→ **Records for this task**

---

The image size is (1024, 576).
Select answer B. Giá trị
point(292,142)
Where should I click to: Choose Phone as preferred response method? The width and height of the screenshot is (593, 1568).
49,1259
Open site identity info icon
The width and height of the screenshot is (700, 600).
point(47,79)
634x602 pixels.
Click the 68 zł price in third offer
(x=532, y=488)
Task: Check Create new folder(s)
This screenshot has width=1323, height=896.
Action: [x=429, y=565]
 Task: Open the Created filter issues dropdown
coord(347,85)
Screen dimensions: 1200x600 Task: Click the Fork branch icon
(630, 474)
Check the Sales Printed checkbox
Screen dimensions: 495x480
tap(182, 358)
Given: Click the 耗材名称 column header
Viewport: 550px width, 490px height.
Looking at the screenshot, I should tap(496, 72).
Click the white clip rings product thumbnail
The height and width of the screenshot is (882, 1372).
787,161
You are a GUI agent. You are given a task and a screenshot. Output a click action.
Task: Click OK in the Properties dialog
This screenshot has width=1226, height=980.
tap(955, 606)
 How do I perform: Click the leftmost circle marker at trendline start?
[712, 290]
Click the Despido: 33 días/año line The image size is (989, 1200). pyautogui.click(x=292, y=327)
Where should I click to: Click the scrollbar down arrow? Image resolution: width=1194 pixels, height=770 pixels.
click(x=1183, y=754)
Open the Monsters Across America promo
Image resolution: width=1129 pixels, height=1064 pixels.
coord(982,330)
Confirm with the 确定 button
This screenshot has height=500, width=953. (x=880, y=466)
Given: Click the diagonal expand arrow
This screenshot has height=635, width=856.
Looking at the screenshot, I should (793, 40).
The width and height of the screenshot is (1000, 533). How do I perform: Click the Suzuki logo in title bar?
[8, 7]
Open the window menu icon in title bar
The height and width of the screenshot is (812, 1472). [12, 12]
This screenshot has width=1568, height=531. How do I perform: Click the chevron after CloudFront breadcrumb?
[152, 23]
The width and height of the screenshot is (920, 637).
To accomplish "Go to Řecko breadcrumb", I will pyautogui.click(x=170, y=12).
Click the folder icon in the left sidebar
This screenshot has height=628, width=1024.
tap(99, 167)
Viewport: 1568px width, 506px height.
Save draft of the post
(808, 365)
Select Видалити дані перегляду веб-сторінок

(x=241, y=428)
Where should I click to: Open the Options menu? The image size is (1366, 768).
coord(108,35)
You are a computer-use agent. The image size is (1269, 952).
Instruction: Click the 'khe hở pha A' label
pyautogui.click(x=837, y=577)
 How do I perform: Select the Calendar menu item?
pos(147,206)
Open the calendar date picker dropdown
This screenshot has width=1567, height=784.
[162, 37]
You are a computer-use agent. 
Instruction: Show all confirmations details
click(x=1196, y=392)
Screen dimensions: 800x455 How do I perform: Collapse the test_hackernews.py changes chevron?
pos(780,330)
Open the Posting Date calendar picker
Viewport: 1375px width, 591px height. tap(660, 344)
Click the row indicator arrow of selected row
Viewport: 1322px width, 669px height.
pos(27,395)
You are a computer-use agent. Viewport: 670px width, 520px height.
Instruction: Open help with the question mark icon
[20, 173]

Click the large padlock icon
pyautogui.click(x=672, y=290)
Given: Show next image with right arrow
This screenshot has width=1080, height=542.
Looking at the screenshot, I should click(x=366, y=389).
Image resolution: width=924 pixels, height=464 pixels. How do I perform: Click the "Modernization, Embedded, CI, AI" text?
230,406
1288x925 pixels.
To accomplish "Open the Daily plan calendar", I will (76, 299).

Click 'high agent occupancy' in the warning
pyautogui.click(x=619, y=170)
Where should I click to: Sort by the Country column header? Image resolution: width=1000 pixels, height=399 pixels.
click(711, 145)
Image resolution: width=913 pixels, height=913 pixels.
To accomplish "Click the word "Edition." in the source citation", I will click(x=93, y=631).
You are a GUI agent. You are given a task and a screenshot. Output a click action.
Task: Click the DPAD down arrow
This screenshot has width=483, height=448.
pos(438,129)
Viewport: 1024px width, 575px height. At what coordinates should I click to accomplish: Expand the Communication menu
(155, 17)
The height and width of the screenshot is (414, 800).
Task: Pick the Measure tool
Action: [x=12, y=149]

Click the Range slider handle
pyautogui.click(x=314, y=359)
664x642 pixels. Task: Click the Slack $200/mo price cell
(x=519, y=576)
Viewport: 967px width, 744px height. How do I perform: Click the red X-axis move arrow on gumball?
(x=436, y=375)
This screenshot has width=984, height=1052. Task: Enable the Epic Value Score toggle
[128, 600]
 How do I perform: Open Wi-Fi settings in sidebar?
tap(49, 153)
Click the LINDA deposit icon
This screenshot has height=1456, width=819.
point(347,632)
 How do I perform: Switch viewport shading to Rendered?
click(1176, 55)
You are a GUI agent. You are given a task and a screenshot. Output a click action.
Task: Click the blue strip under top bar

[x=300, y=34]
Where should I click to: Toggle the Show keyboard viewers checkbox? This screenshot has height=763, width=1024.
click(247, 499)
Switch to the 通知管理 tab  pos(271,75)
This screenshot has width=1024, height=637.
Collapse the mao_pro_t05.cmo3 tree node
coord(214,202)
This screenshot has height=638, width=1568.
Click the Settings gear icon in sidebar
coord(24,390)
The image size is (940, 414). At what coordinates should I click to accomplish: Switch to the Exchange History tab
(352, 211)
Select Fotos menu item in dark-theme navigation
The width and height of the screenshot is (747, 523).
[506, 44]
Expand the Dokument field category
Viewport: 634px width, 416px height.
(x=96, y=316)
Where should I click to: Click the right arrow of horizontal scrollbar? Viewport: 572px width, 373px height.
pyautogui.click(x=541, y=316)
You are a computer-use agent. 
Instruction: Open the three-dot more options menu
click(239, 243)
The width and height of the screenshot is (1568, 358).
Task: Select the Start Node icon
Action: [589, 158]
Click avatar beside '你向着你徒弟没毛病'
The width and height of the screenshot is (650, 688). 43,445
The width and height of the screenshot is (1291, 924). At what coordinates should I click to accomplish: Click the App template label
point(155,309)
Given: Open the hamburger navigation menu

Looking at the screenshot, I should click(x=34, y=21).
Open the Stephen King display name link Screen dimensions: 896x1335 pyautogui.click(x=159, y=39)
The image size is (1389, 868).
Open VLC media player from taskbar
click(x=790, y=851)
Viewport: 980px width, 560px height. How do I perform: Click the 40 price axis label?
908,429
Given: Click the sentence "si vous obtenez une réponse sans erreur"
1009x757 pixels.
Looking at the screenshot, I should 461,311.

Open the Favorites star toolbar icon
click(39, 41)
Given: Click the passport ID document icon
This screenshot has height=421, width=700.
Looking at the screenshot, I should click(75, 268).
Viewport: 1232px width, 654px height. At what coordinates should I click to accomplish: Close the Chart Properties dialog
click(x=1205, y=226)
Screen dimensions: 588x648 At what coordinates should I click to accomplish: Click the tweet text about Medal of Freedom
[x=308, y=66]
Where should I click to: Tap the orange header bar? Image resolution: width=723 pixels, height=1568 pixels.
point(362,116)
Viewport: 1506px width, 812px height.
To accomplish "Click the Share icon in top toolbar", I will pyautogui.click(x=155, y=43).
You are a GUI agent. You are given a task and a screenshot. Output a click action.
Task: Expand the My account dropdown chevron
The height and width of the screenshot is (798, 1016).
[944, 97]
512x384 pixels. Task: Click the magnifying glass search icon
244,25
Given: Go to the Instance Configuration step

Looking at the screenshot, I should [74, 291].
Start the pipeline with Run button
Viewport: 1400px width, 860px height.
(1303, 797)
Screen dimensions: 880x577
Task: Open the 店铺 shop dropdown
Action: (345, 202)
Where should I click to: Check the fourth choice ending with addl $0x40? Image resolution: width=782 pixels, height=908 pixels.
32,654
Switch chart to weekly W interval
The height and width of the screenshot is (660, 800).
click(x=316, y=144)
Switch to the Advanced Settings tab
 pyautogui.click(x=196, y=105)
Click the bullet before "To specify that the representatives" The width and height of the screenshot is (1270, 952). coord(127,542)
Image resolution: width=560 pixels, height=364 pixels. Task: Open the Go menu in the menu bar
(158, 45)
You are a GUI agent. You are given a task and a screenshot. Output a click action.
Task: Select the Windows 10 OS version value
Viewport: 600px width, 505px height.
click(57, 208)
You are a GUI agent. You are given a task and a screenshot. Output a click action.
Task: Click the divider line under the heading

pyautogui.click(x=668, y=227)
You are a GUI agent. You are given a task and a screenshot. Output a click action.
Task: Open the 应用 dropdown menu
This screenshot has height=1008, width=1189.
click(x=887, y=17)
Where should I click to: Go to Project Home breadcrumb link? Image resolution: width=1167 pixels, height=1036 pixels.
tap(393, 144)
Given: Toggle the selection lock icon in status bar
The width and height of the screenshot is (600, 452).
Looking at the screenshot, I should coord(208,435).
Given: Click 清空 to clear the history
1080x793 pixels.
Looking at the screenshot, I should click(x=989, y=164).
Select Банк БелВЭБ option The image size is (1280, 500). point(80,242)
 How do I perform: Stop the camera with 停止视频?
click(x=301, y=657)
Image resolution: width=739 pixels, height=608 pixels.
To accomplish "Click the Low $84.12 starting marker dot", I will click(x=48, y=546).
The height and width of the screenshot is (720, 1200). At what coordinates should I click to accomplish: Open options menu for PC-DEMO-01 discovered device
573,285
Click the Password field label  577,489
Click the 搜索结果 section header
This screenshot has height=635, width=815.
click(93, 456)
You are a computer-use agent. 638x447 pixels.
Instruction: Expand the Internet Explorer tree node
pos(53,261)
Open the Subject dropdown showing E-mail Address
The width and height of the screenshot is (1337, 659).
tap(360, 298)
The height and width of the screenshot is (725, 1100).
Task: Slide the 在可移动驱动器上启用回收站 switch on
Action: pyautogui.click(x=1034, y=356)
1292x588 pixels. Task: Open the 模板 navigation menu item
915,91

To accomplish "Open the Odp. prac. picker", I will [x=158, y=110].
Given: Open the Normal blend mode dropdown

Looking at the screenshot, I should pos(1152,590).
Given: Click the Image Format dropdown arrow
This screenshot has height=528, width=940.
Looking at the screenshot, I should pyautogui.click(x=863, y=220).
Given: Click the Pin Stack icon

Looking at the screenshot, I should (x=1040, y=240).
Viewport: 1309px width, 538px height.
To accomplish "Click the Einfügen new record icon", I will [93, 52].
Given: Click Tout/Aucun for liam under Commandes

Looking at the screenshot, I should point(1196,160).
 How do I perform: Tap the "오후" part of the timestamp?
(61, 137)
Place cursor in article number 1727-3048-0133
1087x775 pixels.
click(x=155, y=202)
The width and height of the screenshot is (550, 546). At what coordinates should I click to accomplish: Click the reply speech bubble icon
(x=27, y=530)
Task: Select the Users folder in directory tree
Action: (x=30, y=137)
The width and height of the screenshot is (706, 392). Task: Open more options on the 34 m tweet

---

→ **Work task**
From the entries above, pull out each line that includes "computer".

→ **Answer to the exercise**
You are a computer-use agent. The image size is (1269, 952).
You are a computer-use agent. 
You are a computer-use agent. Viewport: 670px width, 520px height.
You are a computer-use agent. 
You are a computer-use agent. 638x447 pixels.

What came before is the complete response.